1 numaralı formun tüm maddeleri zaman bölümünde gösterilmektedir: sütun 3 - “Yılın başında”; Sütun 4 - “Dönem sonunda (yıl, çeyrek). Sene başındaki bilanço verileri bir önceki raporlama dönemi kapanış bilanço verileriyle aynı olup (süreklilik şartının uygulanmasından dolayı) benzer şekilde oluşturulmuştur.

Varlıkların artan likiditesi ve yükümlülüklerin hareketliliği sırasında bir denge kurma ilkesine dayanarak, 1 numaralı formdaki varlık, doğası gereği farklı mülkiyet ve hakları içeren “Dönen varlıklar” bölümü ile açılır. En az likit varlıklara ait olmaları nedeniyle tek bölümde birleştirildiler.
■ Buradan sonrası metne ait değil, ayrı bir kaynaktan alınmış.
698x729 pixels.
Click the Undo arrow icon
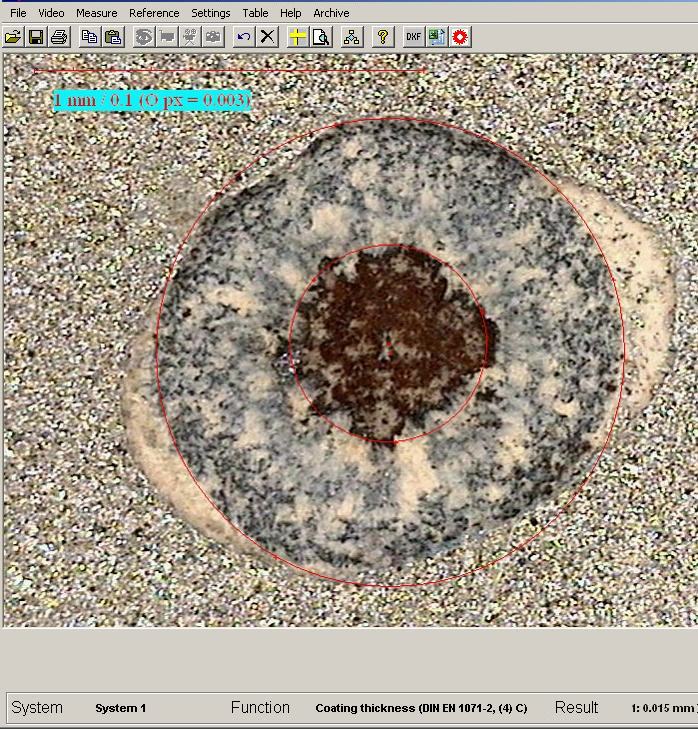243,37
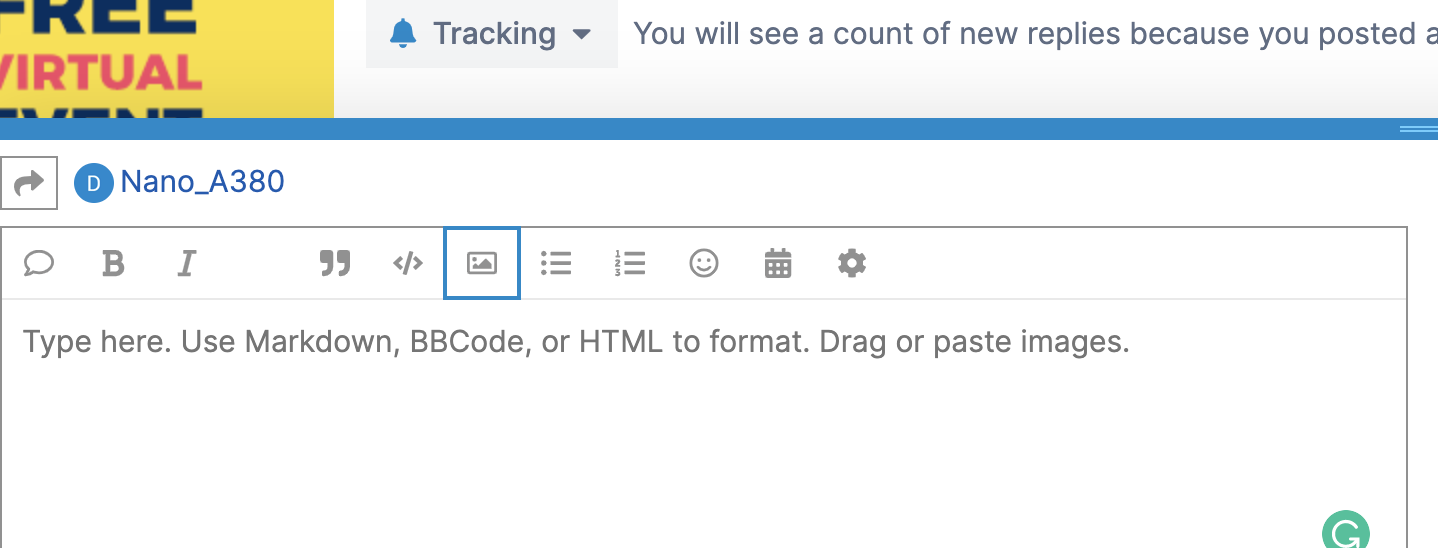Click the calendar insert date icon

(x=778, y=263)
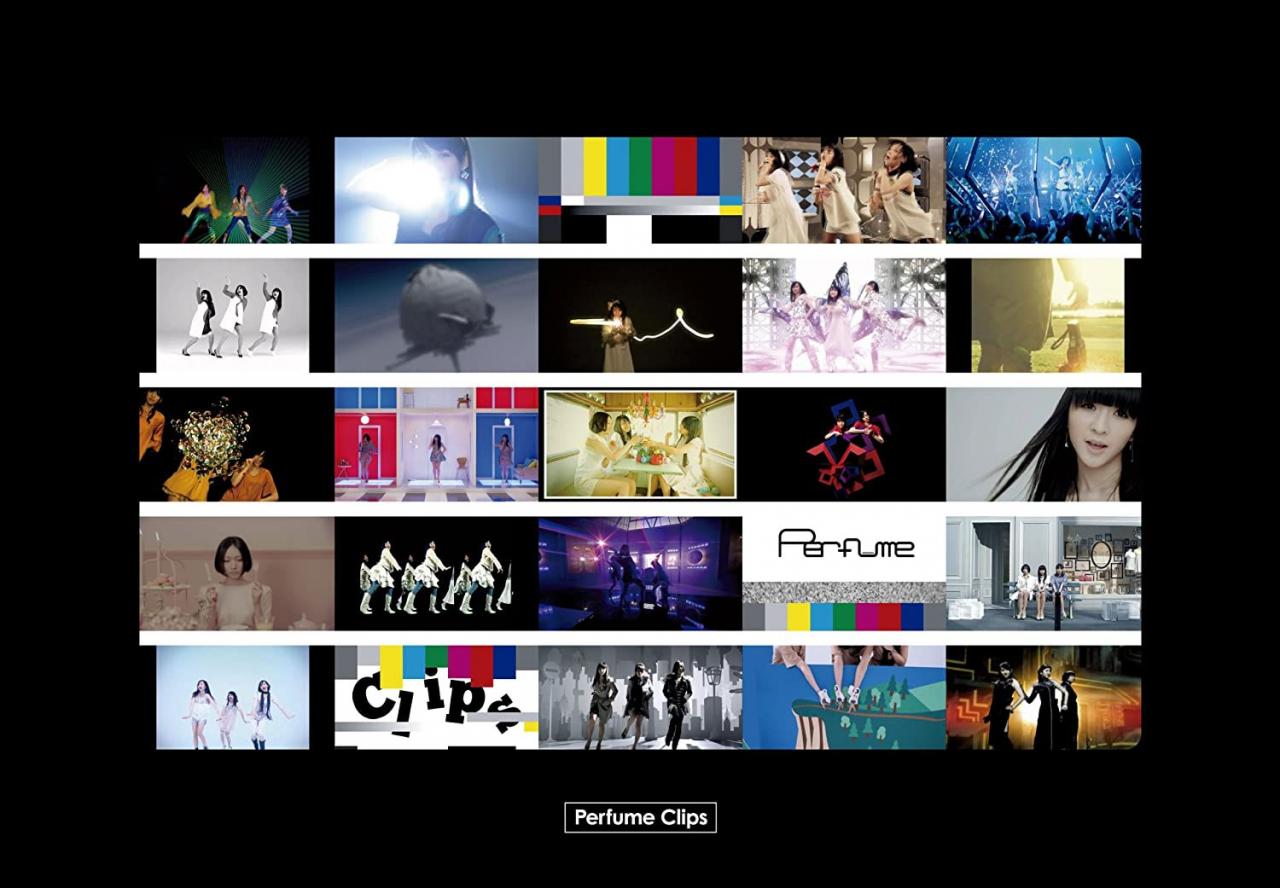Open the red and blue rooms thumbnail
The width and height of the screenshot is (1280, 888).
[436, 444]
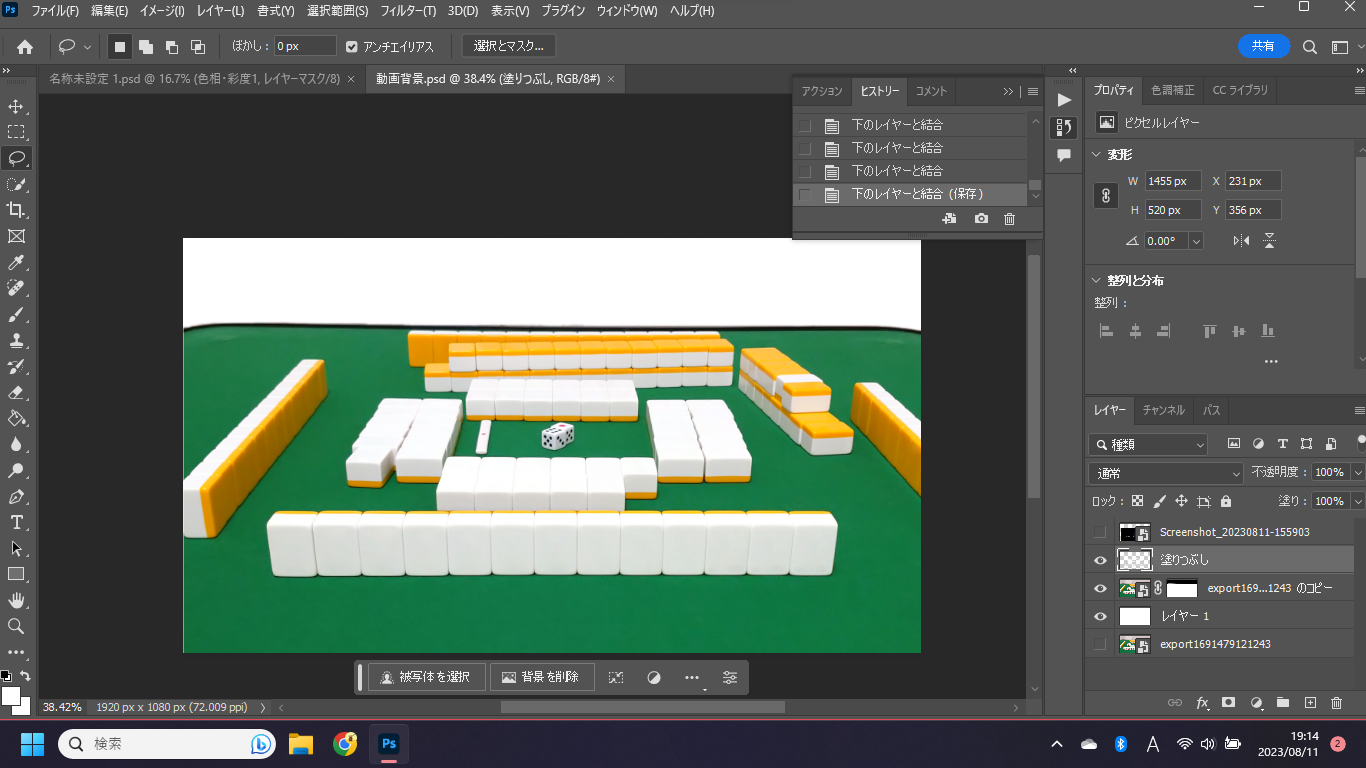
Task: Click the 被写体を選択 button
Action: (x=427, y=677)
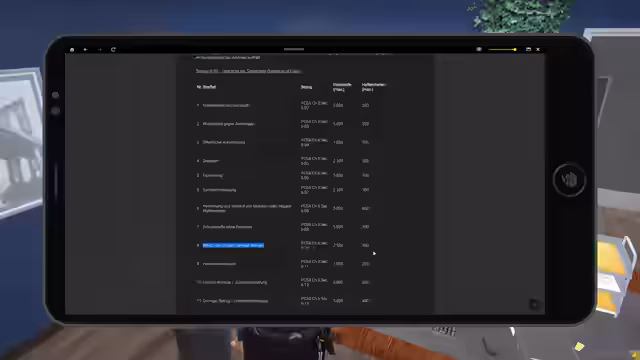Screen dimensions: 640x360
Task: Click the highlighted blue text in row 8
Action: pos(233,245)
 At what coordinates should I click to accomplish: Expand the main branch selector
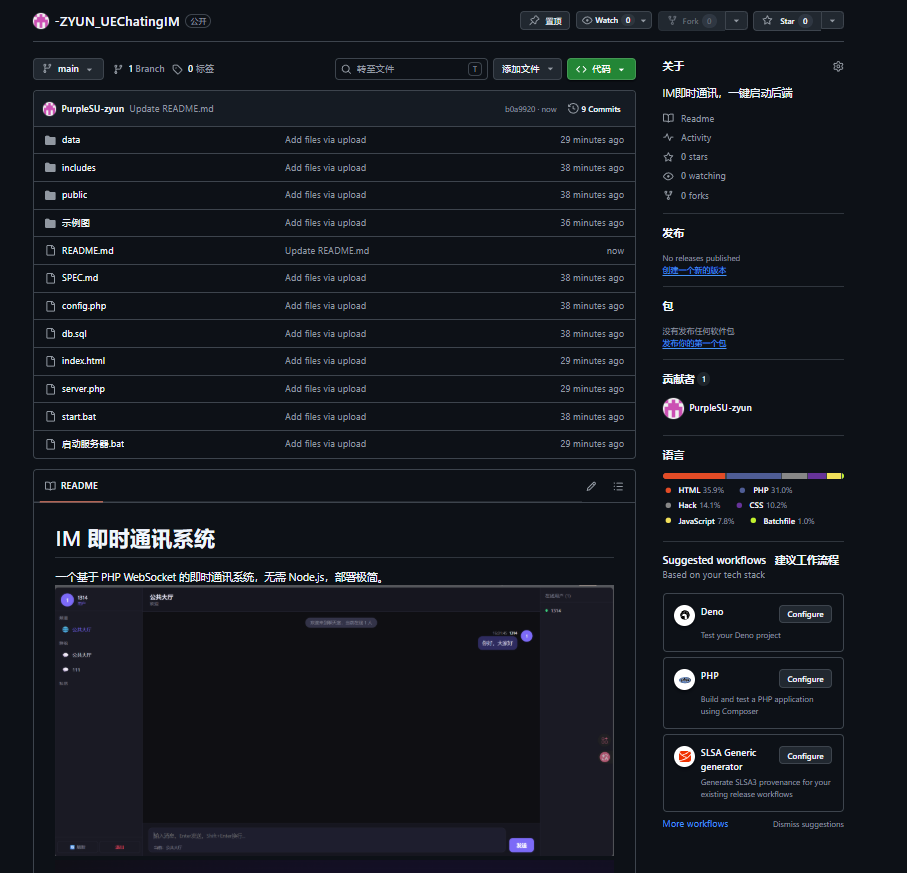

“Maddi olmayan duran varlıklar” alt bölümü, doğal maddi bir forma sahip olmayan ancak gelir yaratma kabiliyetine sahip geleneksel olmayan nesnelerin maliyetini yansıtmaktadır. Bu nesnelerin bir özelliği, onları uzun vadeli (bir yıldan fazla) kullanma yeteneğinin yanı sıra, kullanımlarından mümkün olan kar miktarında yüksek derecede belirsizliktir. Bu tür mülkiyet, fikri mülkiyetin değerini ve çeşitli hakları (patentler, lisanslar, çeşitli kaynakları kullanma hakları, organizasyon giderleri, yazılım ürünleri vb.) içerir.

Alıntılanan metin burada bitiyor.